What about using silica gel desiccant packets instead of a dh? They should do the job and be much easier to deal with.


----------



## Daren (Oct 14, 2006)

Interesting challenge. Like Julian said you are going with something non-mechanical right ?  Like this.
If you are thinking something else I am only familiar with 2 kinds of small d/h's, one is thermo-electric like this Or conventional units that have freon and use a compressor...in both cases I think you are going to have heat issues...I know for a fact you will with a freon unit, they put out tremendous amounts of heat.

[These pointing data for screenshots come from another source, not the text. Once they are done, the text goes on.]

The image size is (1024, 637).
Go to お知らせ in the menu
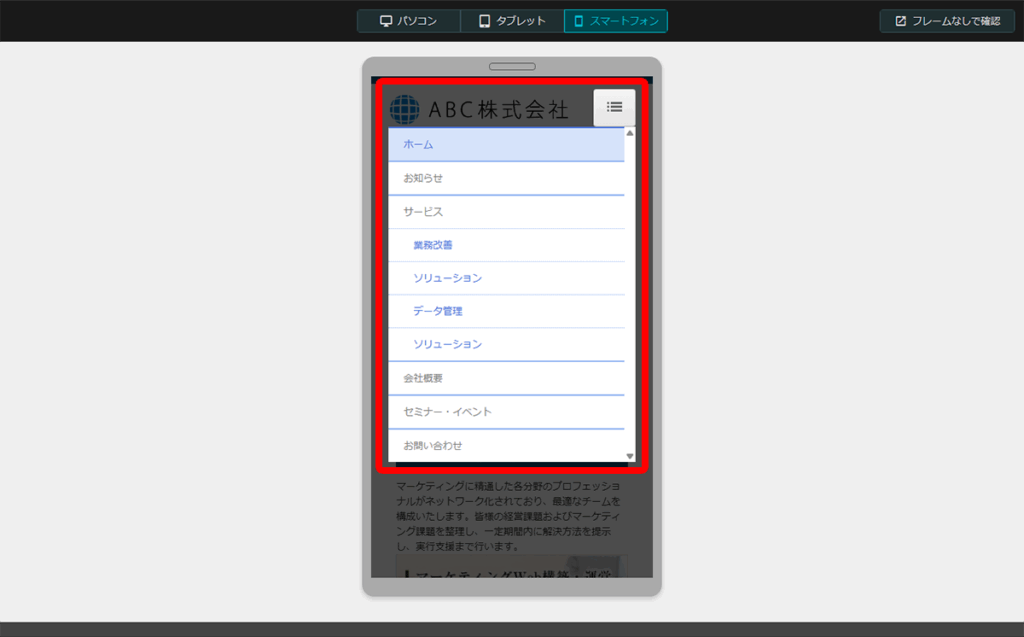pos(423,178)
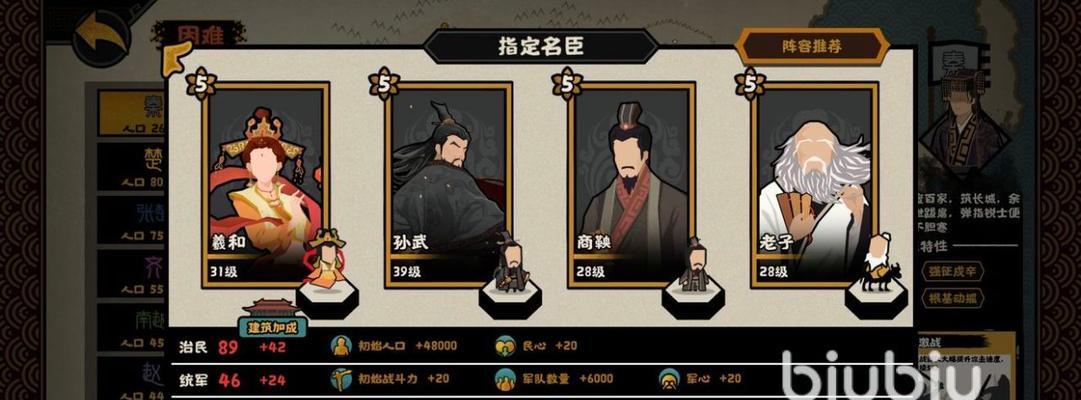Click the back arrow icon
This screenshot has height=400, width=1081.
click(x=102, y=38)
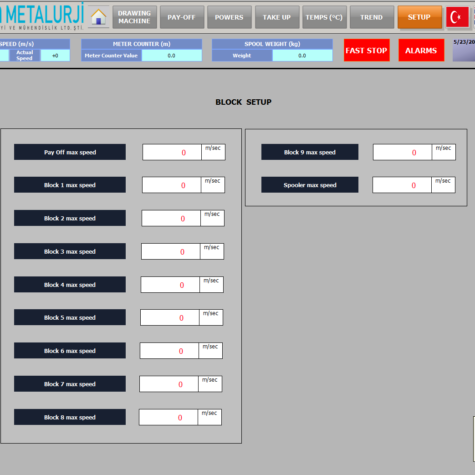Open the Powers page

pyautogui.click(x=229, y=17)
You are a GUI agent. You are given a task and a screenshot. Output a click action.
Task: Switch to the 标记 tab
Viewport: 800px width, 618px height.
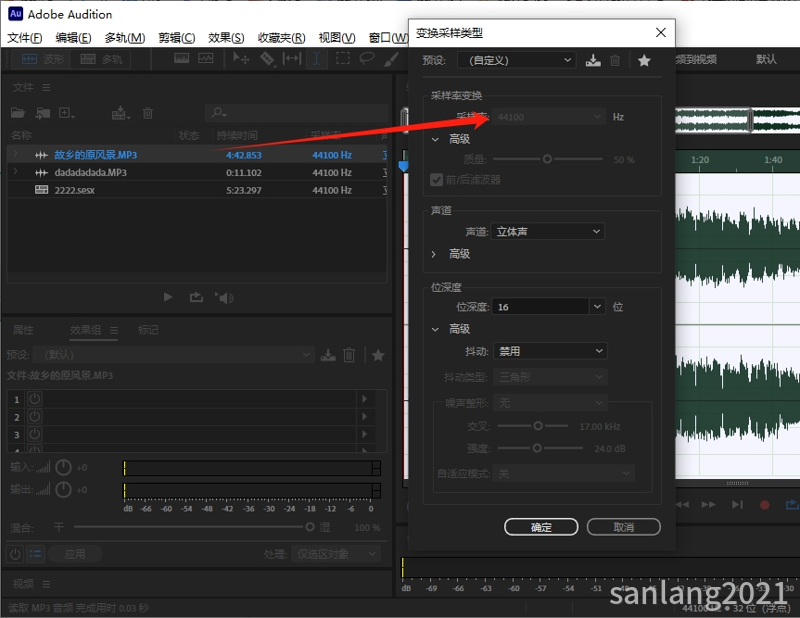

I may get corrected here on construction methods but I think you want to seal the _inside_ of the cabinet with a spar marine varnish. As well as the outside. This IMO should slow down the moisture transfer from the room into the piece. And help with the battle of the one side of the lumber being subjected to higher RH (relative humidity) than the other. That battle, especially in something like red oak will cause joint failure.


----------



## jriffel (May 13, 2009)

I have tried the silica packets and even a the rechargable types. They aren't quite up to the task. Thanks about the idea of the spar varnish inside and out, what about the idea of dual paneling ?? Does that have any merit?


----------



## Daren (Oct 14, 2006)

I can't see the great advantage of double panels, but maybe I am missing something. If it was me I would keep the cabinet in a room that I also controlled the RH. Dehumidifier in the room where it is and less aggressive measures inside the cabinet...just a whole lot easier all the way around.


----------